VE202 is an innovative medication being studied for the treatment of mild-to-moderate ulcerative colitis. It is a capsule containing live bacteria, specifically designed to help restore balance to the gut microbiome.^[1] The drug is also known by its alternative name, JNJ-72537634.

How VE202 Works

VE202 is a unique combination of live bacterial strains that belong to various clusters of Clostridia and Bacilli. These bacteria are believed to play a crucial role in maintaining a healthy gut environment. By introducing these beneficial bacteria, VE202 aims to restore balance to the gut microbiome, which may help reduce inflammation and improve symptoms of ulcerative colitis.^[1]
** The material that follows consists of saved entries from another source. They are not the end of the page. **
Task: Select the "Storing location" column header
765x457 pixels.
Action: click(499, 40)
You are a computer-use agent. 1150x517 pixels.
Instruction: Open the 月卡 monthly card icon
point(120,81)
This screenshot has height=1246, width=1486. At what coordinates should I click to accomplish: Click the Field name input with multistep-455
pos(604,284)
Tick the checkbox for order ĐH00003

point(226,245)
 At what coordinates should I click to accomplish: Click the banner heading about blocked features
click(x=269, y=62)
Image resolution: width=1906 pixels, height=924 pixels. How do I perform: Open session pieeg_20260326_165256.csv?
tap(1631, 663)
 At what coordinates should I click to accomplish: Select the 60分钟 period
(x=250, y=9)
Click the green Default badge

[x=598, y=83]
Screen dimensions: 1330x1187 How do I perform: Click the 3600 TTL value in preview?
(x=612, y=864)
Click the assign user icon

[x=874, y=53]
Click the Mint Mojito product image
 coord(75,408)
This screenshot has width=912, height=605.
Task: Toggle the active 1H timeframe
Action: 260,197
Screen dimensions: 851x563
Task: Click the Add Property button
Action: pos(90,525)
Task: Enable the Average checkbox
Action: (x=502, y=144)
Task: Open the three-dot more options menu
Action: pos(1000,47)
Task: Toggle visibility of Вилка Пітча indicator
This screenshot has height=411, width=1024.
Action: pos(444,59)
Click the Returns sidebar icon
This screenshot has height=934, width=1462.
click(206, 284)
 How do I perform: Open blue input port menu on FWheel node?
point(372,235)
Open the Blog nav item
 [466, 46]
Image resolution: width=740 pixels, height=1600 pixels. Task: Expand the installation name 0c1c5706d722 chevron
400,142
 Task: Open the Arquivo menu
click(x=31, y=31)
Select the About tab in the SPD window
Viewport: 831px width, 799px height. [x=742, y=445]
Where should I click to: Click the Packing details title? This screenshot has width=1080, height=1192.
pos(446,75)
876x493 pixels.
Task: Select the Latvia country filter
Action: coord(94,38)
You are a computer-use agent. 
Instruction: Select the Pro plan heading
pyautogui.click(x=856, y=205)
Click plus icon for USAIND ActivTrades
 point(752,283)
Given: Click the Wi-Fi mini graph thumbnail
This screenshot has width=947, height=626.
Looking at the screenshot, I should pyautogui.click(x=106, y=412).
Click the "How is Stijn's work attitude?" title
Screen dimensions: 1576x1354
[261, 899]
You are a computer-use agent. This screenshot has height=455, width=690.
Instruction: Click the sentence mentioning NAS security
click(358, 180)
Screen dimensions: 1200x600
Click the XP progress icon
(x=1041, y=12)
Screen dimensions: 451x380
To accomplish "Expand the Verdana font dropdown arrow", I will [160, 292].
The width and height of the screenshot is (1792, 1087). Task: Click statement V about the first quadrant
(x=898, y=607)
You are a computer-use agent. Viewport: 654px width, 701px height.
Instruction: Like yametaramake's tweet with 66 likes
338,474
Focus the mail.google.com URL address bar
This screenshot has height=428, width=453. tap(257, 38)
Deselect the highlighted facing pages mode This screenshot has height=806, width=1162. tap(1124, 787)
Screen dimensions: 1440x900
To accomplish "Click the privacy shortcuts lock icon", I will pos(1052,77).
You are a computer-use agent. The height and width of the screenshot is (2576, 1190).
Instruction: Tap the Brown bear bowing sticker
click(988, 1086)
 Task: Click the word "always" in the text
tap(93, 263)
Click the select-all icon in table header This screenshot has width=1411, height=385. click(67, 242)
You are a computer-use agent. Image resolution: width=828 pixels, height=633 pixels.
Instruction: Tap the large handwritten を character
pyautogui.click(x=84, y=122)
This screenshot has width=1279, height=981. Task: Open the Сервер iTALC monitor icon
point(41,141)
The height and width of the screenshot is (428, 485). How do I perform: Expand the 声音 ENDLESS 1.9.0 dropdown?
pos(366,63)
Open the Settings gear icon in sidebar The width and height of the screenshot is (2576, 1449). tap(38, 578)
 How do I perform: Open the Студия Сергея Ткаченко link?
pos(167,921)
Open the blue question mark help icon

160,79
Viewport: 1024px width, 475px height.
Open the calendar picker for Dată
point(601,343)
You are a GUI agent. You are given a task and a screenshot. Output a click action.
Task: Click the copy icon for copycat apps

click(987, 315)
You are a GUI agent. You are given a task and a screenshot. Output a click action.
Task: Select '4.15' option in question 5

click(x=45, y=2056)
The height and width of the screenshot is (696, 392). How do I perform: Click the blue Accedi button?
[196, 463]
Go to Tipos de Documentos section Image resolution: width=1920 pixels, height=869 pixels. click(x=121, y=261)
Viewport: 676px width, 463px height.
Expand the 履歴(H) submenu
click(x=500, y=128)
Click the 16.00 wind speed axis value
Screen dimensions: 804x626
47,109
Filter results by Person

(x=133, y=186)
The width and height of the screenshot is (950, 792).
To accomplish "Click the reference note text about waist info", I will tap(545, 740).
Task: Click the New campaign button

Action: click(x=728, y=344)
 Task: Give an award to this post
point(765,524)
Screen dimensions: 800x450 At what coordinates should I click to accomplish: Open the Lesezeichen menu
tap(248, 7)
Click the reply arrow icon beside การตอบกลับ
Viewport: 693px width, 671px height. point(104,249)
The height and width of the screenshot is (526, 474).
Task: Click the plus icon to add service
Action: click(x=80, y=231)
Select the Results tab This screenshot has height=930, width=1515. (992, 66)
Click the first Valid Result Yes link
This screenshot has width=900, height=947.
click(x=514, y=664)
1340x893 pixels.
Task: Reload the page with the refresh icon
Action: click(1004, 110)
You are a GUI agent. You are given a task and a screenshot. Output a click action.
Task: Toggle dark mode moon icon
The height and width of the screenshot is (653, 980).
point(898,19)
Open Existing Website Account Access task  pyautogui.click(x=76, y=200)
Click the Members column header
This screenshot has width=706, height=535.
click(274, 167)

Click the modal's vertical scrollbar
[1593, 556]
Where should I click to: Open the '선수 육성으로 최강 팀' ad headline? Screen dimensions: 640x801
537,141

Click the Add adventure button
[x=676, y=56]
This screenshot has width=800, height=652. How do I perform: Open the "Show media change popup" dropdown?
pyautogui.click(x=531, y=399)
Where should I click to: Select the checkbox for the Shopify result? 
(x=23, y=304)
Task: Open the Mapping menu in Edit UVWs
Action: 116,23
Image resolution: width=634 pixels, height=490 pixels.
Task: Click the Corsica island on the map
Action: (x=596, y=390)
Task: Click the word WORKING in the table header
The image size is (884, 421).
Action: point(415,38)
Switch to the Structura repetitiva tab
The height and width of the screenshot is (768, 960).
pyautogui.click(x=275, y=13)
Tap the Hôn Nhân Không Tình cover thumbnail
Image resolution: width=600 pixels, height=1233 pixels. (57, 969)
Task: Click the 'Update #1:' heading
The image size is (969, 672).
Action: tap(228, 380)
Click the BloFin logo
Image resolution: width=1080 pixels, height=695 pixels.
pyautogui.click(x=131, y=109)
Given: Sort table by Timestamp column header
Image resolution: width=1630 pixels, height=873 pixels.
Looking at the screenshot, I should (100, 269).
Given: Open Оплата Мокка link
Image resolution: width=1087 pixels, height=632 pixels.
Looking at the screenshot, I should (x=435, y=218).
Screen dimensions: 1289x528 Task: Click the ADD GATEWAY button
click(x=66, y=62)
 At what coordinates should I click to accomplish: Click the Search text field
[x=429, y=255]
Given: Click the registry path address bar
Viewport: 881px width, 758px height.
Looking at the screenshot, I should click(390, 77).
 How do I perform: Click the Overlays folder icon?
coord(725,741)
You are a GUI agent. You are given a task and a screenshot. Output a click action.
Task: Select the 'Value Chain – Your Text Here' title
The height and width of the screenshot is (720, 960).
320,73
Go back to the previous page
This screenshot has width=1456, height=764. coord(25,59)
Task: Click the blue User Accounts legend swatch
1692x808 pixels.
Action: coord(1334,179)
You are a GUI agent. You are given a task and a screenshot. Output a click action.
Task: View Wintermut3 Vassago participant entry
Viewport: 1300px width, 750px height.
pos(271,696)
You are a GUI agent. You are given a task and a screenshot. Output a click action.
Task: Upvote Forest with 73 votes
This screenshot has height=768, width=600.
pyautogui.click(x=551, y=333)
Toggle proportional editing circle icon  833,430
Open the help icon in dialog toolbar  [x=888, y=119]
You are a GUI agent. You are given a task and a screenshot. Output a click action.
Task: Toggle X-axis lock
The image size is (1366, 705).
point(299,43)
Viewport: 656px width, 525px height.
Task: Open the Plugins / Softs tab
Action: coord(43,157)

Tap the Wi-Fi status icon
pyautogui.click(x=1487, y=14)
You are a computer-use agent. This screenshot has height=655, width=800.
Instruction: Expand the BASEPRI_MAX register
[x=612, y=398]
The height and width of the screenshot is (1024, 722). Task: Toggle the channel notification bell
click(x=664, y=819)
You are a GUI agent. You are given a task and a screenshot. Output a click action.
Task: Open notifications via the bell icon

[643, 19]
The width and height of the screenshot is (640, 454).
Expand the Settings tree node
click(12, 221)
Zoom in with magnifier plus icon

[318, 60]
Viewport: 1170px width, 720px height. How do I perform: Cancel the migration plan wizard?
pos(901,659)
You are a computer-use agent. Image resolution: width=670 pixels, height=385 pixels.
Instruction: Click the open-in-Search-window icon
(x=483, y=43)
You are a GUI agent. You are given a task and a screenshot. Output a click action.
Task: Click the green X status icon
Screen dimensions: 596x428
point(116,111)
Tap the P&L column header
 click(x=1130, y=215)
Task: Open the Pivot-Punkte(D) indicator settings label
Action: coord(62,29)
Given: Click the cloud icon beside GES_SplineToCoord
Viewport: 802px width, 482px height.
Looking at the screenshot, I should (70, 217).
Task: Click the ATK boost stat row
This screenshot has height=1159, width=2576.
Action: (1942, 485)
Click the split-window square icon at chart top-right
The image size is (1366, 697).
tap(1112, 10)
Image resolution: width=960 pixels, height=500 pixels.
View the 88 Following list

The drug contains multiple strains of bacteria, including:

• Clostridia strains from clusters XIVA and IV
• Bacilli strains from cluster XVIII

These bacterial strains are carefully selected to work together in promoting gut health.

Target Condition: Mild-to-Moderate Ulcerative Colitis

VE202 is being studied for the treatment of mild-to-moderate ulcerative colitis. Ulcerative colitis is a type of inflammatory bowel disease (IBD) that causes inflammation and ulcers in the lining of the large intestine (colon) and rectum. Symptoms can include diarrhea, abdominal pain, and rectal bleeding.^[1]

Clinical Trial Details

A Phase 2 clinical trial is currently underway to evaluate the effectiveness and safety of VE202 for patients with mild-to-moderate ulcerative colitis. This trial is a randomized, double-blind, placebo-controlled study, which means that participants are randomly assigned to receive either VE202 or a placebo, and neither the participants nor the researchers know who is receiving which treatment.^[1]

The main objectives of the trial are:

1. To evaluate the efficacy of 8 weeks of treatment with VE202 in terms of endoscopic response at Day 56
2. To evaluate the safety of VE202 throughout the study

Eligibility Criteria

To participate in the clinical trial, patients must meet certain criteria. Some key eligibility requirements include:^[1]

• Age between 18 and 75 years
• Diagnosed with ulcerative colitis for at least 3 months
• Active mild to moderate ulcerative colitis, as determined by specific medical criteria
• No previous treatment with certain types of medications for ulcerative colitis

There are also several exclusion criteria, such as a history of Crohn’s disease, recent use of antibiotics or probiotics, and certain other medical conditions.

Potential Benefits

If proven effective, VE202 could offer several potential benefits for patients with mild-to-moderate ulcerative colitis:

• Improvement in symptoms such as diarrhea, abdominal pain, and rectal bleeding
• Reduction in inflammation of the colon
• A new treatment option for patients who have not responded well to other therapies
• Potential for fewer side effects compared to some existing treatments, as it uses naturally occurring bacteria

Safety Considerations

As with any new medication, safety is a primary concern in the clinical trial of VE202. The study is designed to carefully monitor for any adverse effects. Some key safety considerations include:^[1]

• Monitoring for any treatment-related adverse events
• Assessing the occurrence of serious adverse events
• Evaluating the long-term safety of using live bacterial strains as a treatment

It’s important to note that VE202 is still in the investigational stage, and its safety and efficacy have not yet been fully established. Patients interested in this treatment should discuss it with their healthcare provider and consider participating in clinical trials if eligible.